London has stayed pretty firm behind NG, but mainly because the anti-NG elements there are not friends of SG - Richard Edmonds, Derek Beacon, the East London and the Croydon branches, all strong against Griffin, but all very much pro-Tyndal and pro-NS. SG wouldn't touch them with a bargepole, but whether they will help NG in the GLA elections is another thing. With Barking and Thurrock facing possible splits as well, and an increasing NF presence in SE London drawing off activists, the BNP may well struggle to run anything other than a basic paper campaign now.

And what of the Euro elections?
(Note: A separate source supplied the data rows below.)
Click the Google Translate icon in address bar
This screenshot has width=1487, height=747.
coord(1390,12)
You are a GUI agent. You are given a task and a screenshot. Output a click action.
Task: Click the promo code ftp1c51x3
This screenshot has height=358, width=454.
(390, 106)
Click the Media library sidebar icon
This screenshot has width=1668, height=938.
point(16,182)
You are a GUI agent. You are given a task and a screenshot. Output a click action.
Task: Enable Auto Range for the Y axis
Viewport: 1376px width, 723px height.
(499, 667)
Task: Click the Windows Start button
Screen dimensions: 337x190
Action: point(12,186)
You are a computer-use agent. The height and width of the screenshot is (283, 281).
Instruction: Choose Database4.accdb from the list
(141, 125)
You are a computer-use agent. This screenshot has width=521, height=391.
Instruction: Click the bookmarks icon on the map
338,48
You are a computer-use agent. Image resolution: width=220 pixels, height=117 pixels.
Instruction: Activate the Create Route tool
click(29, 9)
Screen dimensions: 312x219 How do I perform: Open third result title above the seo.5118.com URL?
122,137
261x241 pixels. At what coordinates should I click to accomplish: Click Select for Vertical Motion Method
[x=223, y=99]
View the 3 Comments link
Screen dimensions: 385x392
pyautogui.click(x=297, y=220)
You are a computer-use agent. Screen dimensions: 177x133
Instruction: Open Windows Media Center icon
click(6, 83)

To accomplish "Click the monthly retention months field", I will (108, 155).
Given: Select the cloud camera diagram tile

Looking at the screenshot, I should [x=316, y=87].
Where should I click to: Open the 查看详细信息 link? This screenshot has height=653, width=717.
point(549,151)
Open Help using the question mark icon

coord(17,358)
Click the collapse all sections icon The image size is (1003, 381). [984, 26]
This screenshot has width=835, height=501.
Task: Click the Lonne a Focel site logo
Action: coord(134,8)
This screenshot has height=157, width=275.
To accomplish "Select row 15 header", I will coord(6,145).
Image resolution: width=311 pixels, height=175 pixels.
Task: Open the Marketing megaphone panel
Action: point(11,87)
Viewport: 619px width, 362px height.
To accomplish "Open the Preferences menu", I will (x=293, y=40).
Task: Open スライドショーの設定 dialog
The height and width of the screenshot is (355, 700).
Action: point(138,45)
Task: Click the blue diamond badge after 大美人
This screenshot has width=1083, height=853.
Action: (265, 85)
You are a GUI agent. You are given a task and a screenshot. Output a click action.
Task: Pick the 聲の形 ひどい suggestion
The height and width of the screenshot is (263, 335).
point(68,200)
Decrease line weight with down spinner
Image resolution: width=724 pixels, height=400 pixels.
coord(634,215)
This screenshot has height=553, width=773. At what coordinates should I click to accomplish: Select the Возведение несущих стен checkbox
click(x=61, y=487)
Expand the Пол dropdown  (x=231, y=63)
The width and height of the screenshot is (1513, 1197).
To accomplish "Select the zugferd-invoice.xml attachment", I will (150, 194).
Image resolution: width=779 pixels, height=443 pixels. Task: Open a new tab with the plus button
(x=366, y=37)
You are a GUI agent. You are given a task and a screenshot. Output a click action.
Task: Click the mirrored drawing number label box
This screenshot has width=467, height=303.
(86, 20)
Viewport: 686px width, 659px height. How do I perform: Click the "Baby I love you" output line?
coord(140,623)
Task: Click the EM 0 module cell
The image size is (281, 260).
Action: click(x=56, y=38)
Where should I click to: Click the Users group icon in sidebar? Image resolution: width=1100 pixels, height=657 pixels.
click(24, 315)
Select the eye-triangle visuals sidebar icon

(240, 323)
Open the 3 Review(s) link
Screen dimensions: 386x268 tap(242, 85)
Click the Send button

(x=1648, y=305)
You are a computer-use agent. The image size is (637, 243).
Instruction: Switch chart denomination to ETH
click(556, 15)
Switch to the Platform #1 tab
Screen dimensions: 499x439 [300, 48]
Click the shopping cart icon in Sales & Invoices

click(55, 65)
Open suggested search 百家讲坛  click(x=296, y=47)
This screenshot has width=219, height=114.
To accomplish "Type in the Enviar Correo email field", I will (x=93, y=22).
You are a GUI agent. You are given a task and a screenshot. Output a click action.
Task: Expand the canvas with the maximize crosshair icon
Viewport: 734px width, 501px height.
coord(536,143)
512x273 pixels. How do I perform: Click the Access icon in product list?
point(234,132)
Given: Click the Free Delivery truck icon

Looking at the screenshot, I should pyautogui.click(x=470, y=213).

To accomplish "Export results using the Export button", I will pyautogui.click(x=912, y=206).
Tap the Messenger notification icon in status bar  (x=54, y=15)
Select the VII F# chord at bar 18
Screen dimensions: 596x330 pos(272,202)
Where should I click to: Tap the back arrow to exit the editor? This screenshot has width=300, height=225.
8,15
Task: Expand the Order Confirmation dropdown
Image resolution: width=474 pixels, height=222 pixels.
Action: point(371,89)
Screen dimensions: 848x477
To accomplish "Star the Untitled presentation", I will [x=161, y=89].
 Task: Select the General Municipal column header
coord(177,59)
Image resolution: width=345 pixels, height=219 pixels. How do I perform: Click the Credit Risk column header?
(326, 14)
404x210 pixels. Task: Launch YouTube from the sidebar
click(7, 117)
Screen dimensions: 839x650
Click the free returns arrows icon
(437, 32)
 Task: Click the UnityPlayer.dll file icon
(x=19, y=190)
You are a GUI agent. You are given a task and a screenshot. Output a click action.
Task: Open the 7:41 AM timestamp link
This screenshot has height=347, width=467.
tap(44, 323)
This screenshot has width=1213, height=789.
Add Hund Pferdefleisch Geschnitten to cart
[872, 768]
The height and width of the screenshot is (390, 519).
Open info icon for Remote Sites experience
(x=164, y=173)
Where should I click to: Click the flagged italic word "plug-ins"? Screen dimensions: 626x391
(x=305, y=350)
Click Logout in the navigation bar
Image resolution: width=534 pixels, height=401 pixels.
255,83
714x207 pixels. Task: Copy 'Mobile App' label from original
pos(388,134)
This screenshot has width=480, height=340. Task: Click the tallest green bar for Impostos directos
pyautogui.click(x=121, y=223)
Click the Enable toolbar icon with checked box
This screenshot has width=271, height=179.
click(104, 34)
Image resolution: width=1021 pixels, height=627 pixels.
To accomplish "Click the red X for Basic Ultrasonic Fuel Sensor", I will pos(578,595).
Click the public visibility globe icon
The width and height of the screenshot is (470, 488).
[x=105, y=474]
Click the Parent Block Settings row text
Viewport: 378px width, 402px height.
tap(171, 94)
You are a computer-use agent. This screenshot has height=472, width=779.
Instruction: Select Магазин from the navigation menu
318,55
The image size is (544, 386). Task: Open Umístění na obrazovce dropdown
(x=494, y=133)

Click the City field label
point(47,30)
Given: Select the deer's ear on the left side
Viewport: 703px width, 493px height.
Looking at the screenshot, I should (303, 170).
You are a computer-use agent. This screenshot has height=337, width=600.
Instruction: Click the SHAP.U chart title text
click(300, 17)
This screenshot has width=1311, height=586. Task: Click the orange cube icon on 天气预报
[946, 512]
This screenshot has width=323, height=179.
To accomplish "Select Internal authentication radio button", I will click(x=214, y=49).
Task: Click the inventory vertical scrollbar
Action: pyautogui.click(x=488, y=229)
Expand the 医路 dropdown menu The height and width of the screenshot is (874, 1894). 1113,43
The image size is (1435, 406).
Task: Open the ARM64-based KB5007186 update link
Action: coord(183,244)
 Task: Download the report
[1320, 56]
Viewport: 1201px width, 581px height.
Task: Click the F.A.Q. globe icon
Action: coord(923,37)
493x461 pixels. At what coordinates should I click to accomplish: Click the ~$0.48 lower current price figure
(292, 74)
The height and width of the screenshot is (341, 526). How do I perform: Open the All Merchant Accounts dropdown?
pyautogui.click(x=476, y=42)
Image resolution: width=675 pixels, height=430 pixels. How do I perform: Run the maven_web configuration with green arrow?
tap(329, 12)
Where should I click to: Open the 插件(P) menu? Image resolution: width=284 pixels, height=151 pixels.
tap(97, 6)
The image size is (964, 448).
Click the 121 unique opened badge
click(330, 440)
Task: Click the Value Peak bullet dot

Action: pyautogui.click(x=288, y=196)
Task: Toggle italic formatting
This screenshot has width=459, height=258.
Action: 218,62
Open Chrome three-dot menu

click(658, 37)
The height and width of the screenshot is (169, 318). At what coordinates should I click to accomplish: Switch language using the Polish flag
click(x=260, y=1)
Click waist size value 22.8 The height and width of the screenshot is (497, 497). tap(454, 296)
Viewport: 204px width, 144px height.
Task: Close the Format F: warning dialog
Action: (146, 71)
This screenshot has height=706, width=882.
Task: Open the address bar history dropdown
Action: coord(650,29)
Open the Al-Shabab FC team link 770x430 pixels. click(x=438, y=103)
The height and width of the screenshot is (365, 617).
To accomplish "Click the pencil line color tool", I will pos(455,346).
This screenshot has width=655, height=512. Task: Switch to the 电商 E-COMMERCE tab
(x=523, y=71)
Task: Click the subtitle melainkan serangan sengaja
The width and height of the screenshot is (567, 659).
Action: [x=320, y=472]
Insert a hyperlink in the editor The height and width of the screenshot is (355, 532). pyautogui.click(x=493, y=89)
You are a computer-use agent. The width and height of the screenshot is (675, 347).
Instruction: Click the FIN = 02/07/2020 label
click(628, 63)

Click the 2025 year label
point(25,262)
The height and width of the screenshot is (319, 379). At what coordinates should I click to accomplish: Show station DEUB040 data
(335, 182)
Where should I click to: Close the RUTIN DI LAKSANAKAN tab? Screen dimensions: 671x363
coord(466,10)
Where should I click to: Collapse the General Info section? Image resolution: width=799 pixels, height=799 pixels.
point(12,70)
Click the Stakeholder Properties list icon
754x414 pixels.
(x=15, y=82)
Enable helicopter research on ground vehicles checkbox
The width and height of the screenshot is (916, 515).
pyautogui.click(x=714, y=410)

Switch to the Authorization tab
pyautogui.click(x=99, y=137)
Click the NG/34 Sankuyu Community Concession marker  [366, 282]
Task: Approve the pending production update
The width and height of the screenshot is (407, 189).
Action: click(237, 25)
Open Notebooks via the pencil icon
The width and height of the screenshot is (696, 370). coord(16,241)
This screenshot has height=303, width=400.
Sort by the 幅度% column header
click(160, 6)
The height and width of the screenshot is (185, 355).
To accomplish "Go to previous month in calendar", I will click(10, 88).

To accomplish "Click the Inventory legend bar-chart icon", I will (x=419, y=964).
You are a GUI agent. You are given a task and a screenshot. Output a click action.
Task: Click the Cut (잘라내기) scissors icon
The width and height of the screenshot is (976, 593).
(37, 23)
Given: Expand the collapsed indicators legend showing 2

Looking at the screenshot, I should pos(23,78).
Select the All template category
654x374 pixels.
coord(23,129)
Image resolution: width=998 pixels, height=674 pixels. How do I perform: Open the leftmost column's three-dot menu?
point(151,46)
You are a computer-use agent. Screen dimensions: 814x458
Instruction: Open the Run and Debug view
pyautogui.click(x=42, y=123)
Only in three areas does the BNP have any real chance of sneaking an MEP. Yorkshiore & Humberside (so far, about 75%, and counting, of the party has defected in the region); North West England (East Lancs and Oldham, the party's two strongest areas before, have collapsed, what is left in East Lancs seems about to jump ship to the EFP, Merseyside is in disarray over the Solidarity fiasco and Joey Owens, and Lancaster & Preston is at least wobbling towards SG - so upwards of 50% of the BNp has gone from here); and, finally, Eaatern England, which has gone lock, stock and barrel to SG. With the loss of Scotland and Ulster (both just about 100% lost to NG) and major inroads into NG support in East Anglia, West Midlands and SE England, it seems almost impossible for the BNP to win a MEP now.

Without the cash injections from victories in these elections, the BNP is finished and NG faces a hefty prison sentance for serious fraud over a number of years. Regardless of any splits.

His obsession with expelling anyone who is more articulate, a better organiser, more popular or more active than he is (say, 80% of the party), simply seems to have brought everything out into the open before he could make his last desperate roll of the dice.

Anonymous said...

word on the street in B & D there are only 2 out of the 12 remaining loyal to Griffin.

Now that could just be Dicky talking to the bottom of his glass.

Anonymous said...

If I may offer a few observations:

I think "seasoned antifa" makes a number of relevant points.

NG DOES hold a crucial card - the name BNP. There are people out there, including some quite reasonable folk (even nice folk), who just have a "gut" feeling that the political class is failing to represent them on a whole range of issues. The BNP has had some success in portraying itself as a way of giving the establishment parties a bloody nose.

UKIP benefitted from this feeling in the last Euro Elections; the Greens did it in a previous Euro Election.

To that type of voter "BNP" is just a label with which they associate a vague feeling of discontent. Griffin can use that to TRY to climb aboard a travy train.

As to the Euro elections, EU enlargement has meant that some regions have fewer seats this time and therefore the "hurdle" to be cleared is raised. That should diminish the BNP's chances of success - but bear in mind that UKIP may be a much less potent force this time. Where will their 2004 vote go?

Anonymous said...

"NG DOES hold a crucial card - the name BNP."

Actually NO

The owner of the BNP name is the original registraint, John Tyndall, as Tyndall is dead the name would have been inherited by his next of kin, Valerie Tyndall. She could if she chooses to, call the name in and tell Griffin to cease using it.

Jeffrey Marshall said...

'Nutzi trolls are getting good at saying they're onside then bulling up Griffin and chucking doubt on your analysis.'

Never mind who's saying it - the only thing that matters is: is it true, or not? You people spend so much time worrying about which brand of propaganda you're being asked to swallow, as though it mattered at all.

Will Griffin survive this crisis? Of course he will - seasoned antifa is absolutely right. But for goodness sake, don't take my word for it!